*Entries provided*.
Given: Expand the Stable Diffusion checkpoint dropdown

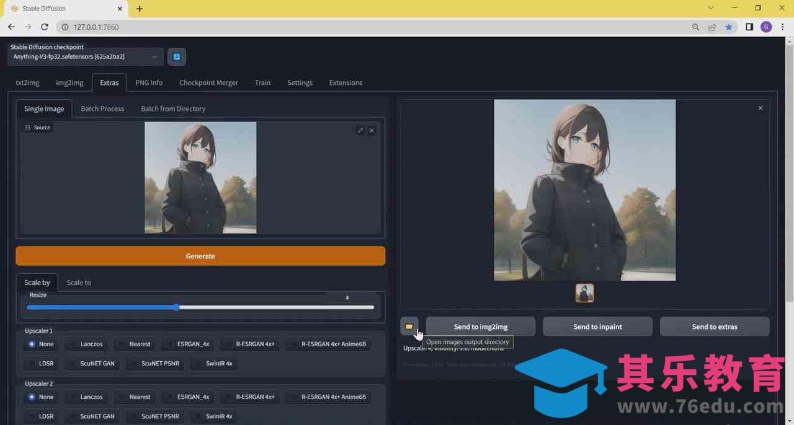Looking at the screenshot, I should click(x=86, y=57).
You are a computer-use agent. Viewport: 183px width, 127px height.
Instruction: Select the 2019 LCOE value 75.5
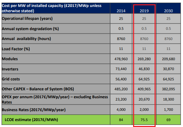(144, 120)
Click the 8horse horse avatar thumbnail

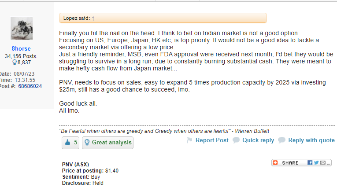22,28
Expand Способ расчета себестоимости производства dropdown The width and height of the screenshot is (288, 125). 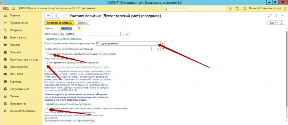coord(163,44)
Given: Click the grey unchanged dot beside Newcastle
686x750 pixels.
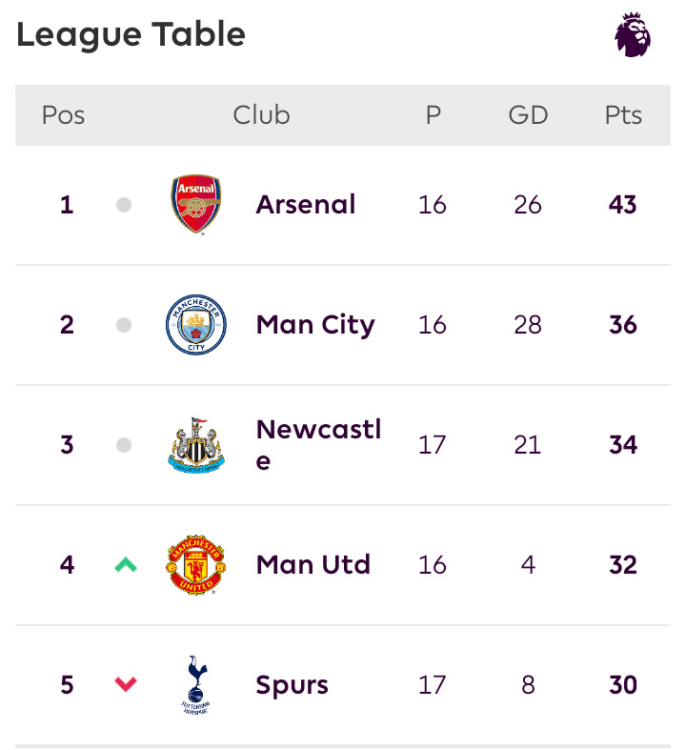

*Prompt*.
What is needed is an exact restatement of every line from the line containing "Given: Click the" through the last line of the records, minus any pictures.

*Expected output*.
Given: Click the grey unchanged dot beside Newcastle
686x750 pixels.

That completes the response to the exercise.